__Aim of the task__:
Go through the entries below and print, exactly, the lines starting at the one with "The width and height of the screenshot is (911, 470)." and ending at the one with "Open the Learn More About Sales Cloud link", keeping both ends and no others.

BEGIN Available records

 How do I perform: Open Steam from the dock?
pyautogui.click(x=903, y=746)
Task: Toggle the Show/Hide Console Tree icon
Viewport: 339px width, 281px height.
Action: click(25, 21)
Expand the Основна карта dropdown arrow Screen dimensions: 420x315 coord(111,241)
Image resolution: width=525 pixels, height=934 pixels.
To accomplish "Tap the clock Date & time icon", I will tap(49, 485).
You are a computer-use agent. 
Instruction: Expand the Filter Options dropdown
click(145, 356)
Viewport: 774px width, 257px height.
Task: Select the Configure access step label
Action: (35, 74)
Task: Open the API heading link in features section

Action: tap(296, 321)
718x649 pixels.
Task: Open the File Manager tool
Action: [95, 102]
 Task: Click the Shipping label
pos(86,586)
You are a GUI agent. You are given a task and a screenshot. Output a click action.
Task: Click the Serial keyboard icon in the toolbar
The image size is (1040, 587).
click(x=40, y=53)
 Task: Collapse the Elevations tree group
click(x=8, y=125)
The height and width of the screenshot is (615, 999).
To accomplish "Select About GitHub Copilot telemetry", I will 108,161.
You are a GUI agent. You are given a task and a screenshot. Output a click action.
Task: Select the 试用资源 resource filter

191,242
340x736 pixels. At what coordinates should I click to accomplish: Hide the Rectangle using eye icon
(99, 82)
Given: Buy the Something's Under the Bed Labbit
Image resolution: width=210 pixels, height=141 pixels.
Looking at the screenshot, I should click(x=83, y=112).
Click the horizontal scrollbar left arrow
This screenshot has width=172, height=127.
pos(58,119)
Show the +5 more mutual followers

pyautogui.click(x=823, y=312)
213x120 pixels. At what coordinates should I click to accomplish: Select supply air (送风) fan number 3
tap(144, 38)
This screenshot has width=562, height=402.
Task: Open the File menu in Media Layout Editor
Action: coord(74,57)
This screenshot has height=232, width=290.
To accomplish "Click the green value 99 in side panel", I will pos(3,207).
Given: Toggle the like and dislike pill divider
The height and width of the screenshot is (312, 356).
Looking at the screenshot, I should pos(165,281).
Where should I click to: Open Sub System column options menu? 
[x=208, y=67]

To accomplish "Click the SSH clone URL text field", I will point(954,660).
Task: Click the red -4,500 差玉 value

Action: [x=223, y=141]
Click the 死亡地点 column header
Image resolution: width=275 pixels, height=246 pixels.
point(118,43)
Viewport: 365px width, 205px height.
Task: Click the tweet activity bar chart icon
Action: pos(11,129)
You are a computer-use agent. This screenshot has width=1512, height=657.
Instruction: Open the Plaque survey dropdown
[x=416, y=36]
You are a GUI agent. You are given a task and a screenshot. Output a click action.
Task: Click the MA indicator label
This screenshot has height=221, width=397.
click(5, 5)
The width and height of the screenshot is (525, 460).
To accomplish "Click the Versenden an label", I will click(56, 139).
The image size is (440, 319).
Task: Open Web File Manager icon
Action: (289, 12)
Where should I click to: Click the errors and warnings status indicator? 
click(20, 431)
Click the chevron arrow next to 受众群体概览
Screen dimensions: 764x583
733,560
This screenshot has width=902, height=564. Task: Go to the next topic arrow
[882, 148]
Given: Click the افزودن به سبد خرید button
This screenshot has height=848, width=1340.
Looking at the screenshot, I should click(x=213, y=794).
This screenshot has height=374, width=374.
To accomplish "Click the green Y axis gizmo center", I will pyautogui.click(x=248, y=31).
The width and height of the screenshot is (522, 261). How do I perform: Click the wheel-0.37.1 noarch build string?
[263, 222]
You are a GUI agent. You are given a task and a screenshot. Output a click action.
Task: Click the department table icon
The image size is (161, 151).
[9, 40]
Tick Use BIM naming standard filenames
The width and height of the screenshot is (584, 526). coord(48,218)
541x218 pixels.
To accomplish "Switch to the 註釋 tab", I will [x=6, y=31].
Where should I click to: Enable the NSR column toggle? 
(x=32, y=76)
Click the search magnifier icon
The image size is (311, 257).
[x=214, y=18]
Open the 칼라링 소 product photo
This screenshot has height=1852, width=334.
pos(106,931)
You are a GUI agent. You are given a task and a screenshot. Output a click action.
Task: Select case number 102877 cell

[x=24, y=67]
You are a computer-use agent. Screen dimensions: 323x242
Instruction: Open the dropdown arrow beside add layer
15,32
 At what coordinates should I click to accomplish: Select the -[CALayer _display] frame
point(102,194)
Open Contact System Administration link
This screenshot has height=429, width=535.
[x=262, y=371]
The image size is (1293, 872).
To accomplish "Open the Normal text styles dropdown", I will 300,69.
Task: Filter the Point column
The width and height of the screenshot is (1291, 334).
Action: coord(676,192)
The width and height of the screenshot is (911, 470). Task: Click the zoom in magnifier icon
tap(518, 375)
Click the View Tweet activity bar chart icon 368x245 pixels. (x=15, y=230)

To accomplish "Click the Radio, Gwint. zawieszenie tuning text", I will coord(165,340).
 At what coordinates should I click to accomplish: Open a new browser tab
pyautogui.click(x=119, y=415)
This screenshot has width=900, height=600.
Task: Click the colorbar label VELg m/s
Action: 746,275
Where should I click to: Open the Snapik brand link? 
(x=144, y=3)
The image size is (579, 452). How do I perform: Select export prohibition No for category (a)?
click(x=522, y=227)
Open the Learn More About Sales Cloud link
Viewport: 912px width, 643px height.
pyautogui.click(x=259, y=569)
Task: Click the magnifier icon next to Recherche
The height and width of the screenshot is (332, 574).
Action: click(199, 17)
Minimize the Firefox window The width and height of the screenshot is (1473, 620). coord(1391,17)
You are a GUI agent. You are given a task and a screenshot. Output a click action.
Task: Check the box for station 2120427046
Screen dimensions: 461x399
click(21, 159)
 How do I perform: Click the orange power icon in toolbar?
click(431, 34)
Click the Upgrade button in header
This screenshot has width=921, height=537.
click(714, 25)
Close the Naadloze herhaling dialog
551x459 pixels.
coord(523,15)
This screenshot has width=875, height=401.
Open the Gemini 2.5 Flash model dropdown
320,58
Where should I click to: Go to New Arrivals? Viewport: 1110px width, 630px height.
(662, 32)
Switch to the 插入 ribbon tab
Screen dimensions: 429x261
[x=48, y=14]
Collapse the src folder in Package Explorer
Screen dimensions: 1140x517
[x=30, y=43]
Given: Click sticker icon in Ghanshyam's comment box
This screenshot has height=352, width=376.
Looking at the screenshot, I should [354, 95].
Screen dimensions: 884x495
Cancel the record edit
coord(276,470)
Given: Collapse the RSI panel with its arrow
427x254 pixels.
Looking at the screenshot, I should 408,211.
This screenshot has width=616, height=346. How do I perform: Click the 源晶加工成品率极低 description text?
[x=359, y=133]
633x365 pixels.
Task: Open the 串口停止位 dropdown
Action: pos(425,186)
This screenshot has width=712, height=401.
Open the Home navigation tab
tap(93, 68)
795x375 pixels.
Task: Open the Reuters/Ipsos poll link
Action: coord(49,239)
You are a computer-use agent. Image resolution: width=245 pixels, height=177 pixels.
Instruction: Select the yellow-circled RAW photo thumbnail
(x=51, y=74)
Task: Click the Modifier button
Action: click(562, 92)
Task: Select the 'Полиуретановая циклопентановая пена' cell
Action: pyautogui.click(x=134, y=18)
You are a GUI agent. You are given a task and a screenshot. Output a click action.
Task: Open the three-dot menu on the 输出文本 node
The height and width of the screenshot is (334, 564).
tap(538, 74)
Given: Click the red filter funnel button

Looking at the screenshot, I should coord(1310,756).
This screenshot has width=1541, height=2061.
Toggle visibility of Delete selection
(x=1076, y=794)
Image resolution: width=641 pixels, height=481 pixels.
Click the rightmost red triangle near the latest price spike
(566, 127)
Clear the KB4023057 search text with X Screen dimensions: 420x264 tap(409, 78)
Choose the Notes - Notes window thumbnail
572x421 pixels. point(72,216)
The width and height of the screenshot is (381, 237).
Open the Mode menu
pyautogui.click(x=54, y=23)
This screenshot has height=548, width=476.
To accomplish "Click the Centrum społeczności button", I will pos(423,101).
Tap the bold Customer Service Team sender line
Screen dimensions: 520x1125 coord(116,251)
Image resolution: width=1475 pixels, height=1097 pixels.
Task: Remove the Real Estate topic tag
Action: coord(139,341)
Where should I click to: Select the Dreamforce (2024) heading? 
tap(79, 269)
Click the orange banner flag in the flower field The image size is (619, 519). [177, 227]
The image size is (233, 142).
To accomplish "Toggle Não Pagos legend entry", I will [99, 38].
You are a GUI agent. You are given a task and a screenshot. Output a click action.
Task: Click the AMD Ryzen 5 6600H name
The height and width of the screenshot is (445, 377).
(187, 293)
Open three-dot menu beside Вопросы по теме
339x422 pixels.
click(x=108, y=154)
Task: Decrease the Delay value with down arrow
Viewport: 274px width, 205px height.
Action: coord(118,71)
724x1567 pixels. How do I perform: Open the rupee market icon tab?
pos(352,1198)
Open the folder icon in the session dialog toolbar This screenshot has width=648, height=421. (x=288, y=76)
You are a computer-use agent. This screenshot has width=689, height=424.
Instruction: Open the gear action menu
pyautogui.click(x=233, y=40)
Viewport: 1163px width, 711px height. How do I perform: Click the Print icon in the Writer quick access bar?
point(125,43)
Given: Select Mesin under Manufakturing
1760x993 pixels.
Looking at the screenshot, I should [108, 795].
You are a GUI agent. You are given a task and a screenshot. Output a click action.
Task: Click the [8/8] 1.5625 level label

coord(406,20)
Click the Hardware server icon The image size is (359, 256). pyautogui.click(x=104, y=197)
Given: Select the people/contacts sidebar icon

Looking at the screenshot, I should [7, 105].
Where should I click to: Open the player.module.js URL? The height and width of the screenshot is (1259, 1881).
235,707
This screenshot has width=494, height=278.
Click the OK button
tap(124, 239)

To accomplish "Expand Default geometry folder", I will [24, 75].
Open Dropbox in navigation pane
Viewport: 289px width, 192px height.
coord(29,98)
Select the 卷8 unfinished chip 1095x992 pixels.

END Available records

__Solved exercise__:
The width and height of the screenshot is (911, 470). Task: Click the zoom in magnifier icon
tap(518, 375)
Click the View Tweet activity bar chart icon 368x245 pixels. (x=15, y=230)

To accomplish "Click the Radio, Gwint. zawieszenie tuning text", I will coord(165,340).
 At what coordinates should I click to accomplish: Open a new browser tab
pyautogui.click(x=119, y=415)
This screenshot has width=900, height=600.
Task: Click the colorbar label VELg m/s
Action: 746,275
Where should I click to: Open the Snapik brand link? 
(x=144, y=3)
The image size is (579, 452). How do I perform: Select export prohibition No for category (a)?
click(x=522, y=227)
Open the Learn More About Sales Cloud link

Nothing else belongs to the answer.